Nel 2017 l’anno è stato caratterizzato dalla ripresa del domaine dai figli della coppia, Anne e Pierre Boisson, che lo separa in tre entità:
- i genitori, rappresentati dal Domaine Bevanda-Vadot (3,5 ettari),
- il figlio tramite il Domaine Pierre Boisson (3,5 ettari)
- e la ragazza tramite il Domaine Anna Boisson (1,5 ettari).
Sulle terre di Meursault
Un terroir prestigioso, vini di alta qualità
Sebbene quasi sconosciuta fino a qualche anno fa, questa azienda di famiglia sta facendo sempre più parlare di sé. Il Domaine Bevi diventa a domaine conosciuto e riconosciuto da Meursault. Le vigne sono infatti dislocate su 10 ettari in denominazioni prestigiose come Meursault, Auxey-Duresses e Borgogna Aligoté. Beneficiano quindi di un terroir di altissima qualità. Il domaine ha anche vigneti Pommard e Monthélie per i vini rossi. Les Meursault, Les Grands Charrons e Chevalières così come il Meursault 1er cru Genevrières sono le trame più illustri del domaine.
All'interno del Domaine Bevi, è il know-how tradizionale ad essere valorizzato. È importante che questa famiglia lavori “alla vecchia maniera”, privilegiando il lavoro manuale. Per questo la vendemmia viene effettuata esclusivamente a mano e le viti non beneficiano di diserbanti chimici, fertilizzanti o altri prodotti di sintesi.

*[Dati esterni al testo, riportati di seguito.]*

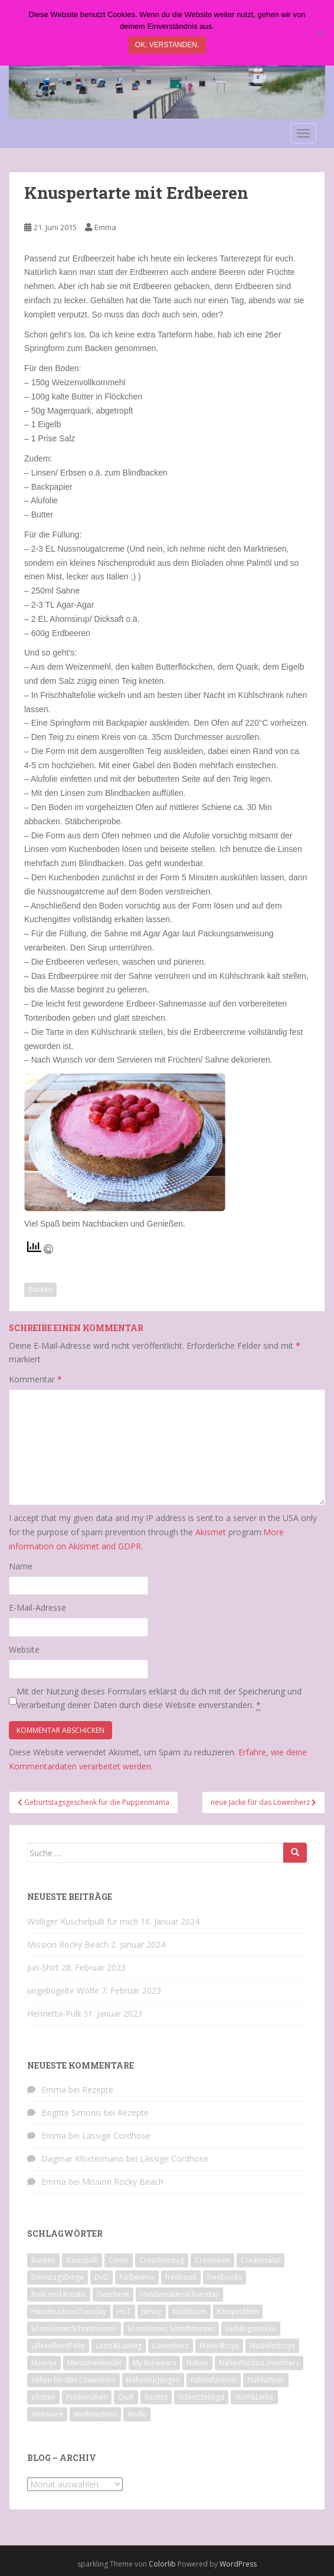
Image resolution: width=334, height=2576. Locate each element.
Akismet (210, 1532)
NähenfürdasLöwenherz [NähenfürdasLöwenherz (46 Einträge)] (259, 2363)
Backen (40, 1289)
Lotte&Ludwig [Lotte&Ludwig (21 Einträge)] (119, 2346)
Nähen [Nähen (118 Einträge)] (197, 2363)
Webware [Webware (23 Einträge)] (47, 2414)
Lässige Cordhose (116, 2135)
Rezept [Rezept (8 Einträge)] (156, 2397)
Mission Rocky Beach (68, 1944)
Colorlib (162, 2564)
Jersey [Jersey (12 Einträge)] (152, 2311)
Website (24, 1649)
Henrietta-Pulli (54, 2013)
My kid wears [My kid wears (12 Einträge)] (154, 2363)
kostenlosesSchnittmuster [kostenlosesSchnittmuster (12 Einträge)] (74, 2328)
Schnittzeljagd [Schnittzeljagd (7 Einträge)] (201, 2397)
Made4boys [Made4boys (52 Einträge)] (219, 2346)
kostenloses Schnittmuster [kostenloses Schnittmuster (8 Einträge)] (171, 2328)
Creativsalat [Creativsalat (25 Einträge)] (260, 2260)
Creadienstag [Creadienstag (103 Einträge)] (161, 2260)
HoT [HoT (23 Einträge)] (124, 2311)
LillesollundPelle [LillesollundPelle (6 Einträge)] (58, 2346)
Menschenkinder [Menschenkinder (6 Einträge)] (94, 2363)
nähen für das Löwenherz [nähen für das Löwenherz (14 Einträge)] (73, 2380)
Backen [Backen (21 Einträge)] (43, 2260)
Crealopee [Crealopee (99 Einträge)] (212, 2260)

Vinificazione a Domaine Bevi
Gestire le vigne
Fratello e sorella condividevano le trame tra di loro. Alcune annate sono firmate da Pierre, altre da Anne ma sempre di notevole livello. Da quando sono arrivati i bambini domaine, viene svolto un lavoro rigoroso e preciso. La nuova generazione incarna un nuovo spirito meurisaltiano che ricorda la firma Coche-Dury. I vini sono al passo con i tempi, in uno stile raffinato e teso: magnifici!
Inoltre, il Domaine Bevi predilige un lungo invecchiamento che può arrivare fino a 21 mesi, con leggere batonnage. Questa operazione consiste nel rimescolare le fecce fini del vino che si depositano sul fondo delle botti o dei tini durante la vinificazione e/o l'invecchiamento. A Domaine Bevi, i batonage vengono effettuati in modo delicato, al ritmo di circa venti all'anno.
Inoltre vengono utilizzate pochissime botti nuove per evitare un'impronta troppo marcata. Solo il Meursault beneficiano di una bassa percentuale di legno nuovo (appena il 25%). Successivamente il vino viene imbottigliato senza filtraggio. All'interno del Domaine Bevi, tutte le decisioni vengono prese in base alle caratteristiche dell'annata.
Tutto è quindi fatto affinché il terroir si esprima nel modo più naturale possibile, senza artifici o trucchi. Purezza, eleganza ed equilibrio sono lì!